Do you do this only on the DTM machine? Similarly regarding
thread priority - do you modify it only on the test system?

You shouldn’t have to (and shouldn’t) modify shipping
code/inf to make the test pass - much less so with an
undocumented regkey. We should find some other way for that.

Yes, I modified timeout for shipping INF. What else could we do? Our
customers are OEMs who install our signed driver at their machines and
run DTM System tests there. With the default timeout our driver is
marked as the reason of the test failure.

I filed Win7 bug for this (ID 480584) and there is no response, yet.
They wanted immediate solution and we already signed driver with changed
timeout for them. We can’t ask them to modify timeout at DTM machines.
INF change would break our signature and they wouldn’t accept manual
registry change. They wouldn’t accept any registry change, they want to
run test at the machine as it is going to production.

I see no other way as code for Win7 is already closed and we can’t
expect the fix in timely (i.e. days) manner, I guess.

I didn’t play with thread priorities, yet. For us it was better to make
a fix with INF change only. We’re also in pre-production phase.
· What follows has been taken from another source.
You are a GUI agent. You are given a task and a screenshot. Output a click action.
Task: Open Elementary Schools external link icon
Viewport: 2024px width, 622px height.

Regarding driver restart, yes during testing the restart
count should be set to 0 as you suggested. We are in the
process of documenting it per your feedback.

Thanks.

Tuning the timeouts and restart policy will be upon UMDF
team. Similarly your other feedback is well taken and is
valuable. Although the standard disclaimer of not being able
to promise any specific changes or timelines applies.
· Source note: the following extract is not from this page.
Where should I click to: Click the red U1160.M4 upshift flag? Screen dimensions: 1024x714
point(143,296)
Thanks, sounds good to me. I believe extending timeout is sufficient
short term solution, do you see any harm it can cause? I set it
intentionally to less than 10 minutes to avoid BSOD because of power IRP
timeout in kernel.

ps: The links I mentioned were more for info/reference and
not to imply that you should have looked at them :-).

No problem :slight_smile:

Best regards,

Michal Vodicka
UPEK, Inc.
[xxxxx@upek.com, http://www.upek.com]

20

> What else could we do?

You can probably get an exception for this failure based on the bug that you filed.
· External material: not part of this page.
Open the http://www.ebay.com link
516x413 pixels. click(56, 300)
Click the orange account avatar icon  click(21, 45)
Btw I didn’t mean that you should change thread priorities. Both changing INF and thread priorities should be avoided.

We are trying to understand why you ran into such an issue but the internal UMDF drivers haven’t. The owner of this test tells me that I/O stress is completed before enable/disable of devices. Only thing which might be going on in parallel to your device start is post-request-completion activity of other driver(s) - I don’t know if it would be heavy enough to bog down the CPU for 1 minute.

Would you know what is pegging the CPU during the start of your device?

Thanks,
Praveen

ps: Michal, would you mind if we take this investigation offline and post a summary to ntdev later?